Collected data entries:

########

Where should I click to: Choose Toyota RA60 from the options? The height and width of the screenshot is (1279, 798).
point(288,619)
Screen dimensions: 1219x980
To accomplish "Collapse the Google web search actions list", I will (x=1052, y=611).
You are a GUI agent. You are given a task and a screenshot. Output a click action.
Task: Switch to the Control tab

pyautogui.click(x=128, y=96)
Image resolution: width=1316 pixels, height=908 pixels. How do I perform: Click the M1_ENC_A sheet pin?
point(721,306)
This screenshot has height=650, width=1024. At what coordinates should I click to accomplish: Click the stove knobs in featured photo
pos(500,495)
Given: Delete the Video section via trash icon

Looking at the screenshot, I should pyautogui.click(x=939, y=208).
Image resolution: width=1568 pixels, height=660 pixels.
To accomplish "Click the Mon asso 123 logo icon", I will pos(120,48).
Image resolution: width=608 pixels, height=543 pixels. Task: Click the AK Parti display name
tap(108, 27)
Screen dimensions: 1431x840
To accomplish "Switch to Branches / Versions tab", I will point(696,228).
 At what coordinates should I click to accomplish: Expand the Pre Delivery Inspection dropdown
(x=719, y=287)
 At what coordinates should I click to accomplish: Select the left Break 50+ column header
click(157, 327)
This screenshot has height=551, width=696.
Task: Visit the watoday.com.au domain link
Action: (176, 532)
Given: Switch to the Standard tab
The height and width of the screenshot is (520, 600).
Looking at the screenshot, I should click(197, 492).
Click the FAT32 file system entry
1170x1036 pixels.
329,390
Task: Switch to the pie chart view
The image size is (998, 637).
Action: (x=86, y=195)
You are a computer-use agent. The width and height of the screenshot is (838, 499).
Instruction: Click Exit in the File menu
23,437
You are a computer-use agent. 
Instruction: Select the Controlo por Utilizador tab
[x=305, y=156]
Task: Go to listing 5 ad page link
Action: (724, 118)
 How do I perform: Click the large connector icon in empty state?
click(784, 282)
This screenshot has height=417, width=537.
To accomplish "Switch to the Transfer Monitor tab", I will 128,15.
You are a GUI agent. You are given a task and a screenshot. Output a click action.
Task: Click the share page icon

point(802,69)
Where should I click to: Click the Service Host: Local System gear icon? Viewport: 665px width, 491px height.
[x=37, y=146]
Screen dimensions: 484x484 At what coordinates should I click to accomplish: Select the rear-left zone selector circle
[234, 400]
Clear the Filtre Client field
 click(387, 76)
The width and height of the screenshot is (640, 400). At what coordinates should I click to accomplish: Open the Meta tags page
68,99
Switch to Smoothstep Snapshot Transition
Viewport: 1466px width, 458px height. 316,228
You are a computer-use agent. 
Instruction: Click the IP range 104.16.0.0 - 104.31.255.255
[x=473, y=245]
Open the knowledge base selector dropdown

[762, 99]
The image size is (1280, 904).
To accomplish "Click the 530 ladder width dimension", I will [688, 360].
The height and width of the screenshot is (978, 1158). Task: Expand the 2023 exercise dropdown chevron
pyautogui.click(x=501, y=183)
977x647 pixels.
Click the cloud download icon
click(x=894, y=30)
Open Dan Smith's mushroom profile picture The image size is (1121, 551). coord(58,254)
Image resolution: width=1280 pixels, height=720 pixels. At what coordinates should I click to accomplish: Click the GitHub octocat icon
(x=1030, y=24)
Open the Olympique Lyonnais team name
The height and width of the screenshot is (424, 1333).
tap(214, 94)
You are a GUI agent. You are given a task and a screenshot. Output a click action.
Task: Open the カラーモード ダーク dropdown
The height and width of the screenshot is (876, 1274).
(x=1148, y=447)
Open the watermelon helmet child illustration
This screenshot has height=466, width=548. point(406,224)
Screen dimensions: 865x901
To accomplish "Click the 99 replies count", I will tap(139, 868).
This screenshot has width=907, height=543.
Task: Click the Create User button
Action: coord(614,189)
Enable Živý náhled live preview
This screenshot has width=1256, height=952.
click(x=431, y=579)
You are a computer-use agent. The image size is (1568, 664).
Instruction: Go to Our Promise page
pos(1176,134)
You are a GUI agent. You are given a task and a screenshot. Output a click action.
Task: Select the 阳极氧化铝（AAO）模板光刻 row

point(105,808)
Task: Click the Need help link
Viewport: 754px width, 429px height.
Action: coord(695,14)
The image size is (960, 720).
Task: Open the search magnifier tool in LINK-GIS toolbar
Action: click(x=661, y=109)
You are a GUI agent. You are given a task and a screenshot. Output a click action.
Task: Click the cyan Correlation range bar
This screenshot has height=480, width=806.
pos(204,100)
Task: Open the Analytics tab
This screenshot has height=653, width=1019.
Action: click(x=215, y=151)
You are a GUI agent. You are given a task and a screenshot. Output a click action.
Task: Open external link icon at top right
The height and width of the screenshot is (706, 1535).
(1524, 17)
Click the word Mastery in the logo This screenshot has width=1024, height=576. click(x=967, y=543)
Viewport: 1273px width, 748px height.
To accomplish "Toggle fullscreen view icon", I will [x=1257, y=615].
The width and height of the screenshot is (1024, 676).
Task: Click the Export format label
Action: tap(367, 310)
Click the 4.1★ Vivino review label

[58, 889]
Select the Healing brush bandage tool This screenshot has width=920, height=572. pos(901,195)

########

| Task instructions |
Could you return all lines from the records that include the word "computer"?

| Exercise answer |
You are a computer-use agent. The width and height of the screenshot is (838, 499).
You are a computer-use agent. 
You are a computer-use agent. 
You are a computer-use agent. The image size is (1568, 664).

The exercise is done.